◆ **Page excerpt**
○ ○ ○ ○

We also assessed the severity of colonic inflammation in each group using histological analysis. Common histological changes include ulcer formation, colonic crypt loss, and immune cell infiltration. As shown in Figure 1E, all three groups that received DSS treatment displayed significantly elevated histological score than the healthy control group, suggesting more severe inflammatory responses in the colon. EcN-Elafin group showed significantly decreased histopathological score compared with DSS group. As shown in the HE staining of the colonic sections, mice in EcN-Elafin group showed decreased infiltration of immune cells and better colonic crypt structure preservation compared with the DSS group (Figure 1F).

EcN-Elafin Enhances the Epithelial Barrier and Resolves Inflammation in the Gut

To investigate the possible mechanism underlying the protective effect of EcN-Elafin, we analyzed the gene expression and protein levels of proinflammatory cytokines and chemokine in the colonic segments in four groups. As shown in Figures 2B,C, the protein levels of TNF-α, CXCL-1, and IL-6 were significantly downregulated (p < 0.05) in the EcN-Elafin group compared with DSS group. It is worth noting that the expression of CXCL-1 (functional IL-8 homologue in mice) was significantly decreased in the EcN-Elafin group compared with the wild-type EcN group. Staining for markers of neutrophils (MPO) was quantified in mouse colon tissue (Figure 2A). MPO expression in the colon was increased after 3 rounds of DSS challenge and was significantly reduced by treatment with EcN-Elafin.

FIGURE 2

Figure 2. EcN-Elafin downregulated the expression of proinflammatory mediators in the colonic tissues from DSS-treated mice. (A) The expression of MPO in the colons from each group. Arrows indicate MPO positive cells in each group. (B) Relative mRNA expression and (C) protein levels of TNF-α, IL-6, and CXCL-1 in conic tissues from each group. 2^ΔCT method was used to calculate relative expression of mRNA. Protein levels were presented as pg/mg of proteins. n = 6–8 in each group. The data are presented as the mean ± SEM. ^*p < 0.05; ^**p < 0.01.

○ ○ ○ ○

◆ **Data**
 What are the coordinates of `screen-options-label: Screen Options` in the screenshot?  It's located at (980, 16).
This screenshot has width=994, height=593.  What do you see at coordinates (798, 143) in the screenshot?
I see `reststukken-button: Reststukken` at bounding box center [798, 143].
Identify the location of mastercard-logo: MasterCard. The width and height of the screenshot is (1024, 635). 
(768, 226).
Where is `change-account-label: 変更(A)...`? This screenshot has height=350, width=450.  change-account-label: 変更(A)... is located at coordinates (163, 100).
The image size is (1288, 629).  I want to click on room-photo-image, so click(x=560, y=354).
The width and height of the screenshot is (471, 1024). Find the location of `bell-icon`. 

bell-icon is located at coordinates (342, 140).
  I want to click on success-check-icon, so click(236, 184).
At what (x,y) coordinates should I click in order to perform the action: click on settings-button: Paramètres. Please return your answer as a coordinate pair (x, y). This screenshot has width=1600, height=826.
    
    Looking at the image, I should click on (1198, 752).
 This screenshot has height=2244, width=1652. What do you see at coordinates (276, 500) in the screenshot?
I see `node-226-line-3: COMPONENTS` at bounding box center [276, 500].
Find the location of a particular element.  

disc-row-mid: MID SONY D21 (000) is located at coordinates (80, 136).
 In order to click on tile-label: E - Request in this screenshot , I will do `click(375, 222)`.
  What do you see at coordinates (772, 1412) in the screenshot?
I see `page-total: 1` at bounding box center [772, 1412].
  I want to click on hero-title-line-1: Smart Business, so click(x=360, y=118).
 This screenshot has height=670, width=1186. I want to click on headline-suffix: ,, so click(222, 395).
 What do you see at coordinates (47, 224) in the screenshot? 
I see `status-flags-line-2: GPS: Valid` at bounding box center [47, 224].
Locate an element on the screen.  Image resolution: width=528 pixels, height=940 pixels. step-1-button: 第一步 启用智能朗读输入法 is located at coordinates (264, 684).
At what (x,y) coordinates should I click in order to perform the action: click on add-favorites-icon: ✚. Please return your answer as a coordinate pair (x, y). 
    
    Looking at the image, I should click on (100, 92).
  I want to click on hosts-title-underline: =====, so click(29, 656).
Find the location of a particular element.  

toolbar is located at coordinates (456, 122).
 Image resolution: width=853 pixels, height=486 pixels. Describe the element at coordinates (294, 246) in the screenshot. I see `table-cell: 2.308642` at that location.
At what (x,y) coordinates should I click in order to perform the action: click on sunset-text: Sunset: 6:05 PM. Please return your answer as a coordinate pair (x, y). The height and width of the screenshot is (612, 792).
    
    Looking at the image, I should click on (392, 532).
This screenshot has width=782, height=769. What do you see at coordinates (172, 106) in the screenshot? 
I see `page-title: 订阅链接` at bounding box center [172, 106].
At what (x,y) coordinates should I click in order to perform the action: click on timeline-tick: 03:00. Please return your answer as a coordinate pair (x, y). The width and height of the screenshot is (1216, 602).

○ ○ ○ ○

◆ **Exercise aim**
From the EcN-Elafin colitis excerpt, list every histological change the text calls common. The data play no part in what follows.

◆ **Answer space**
- Ulcer formation
- Colonic crypt loss
- Immune cell infiltration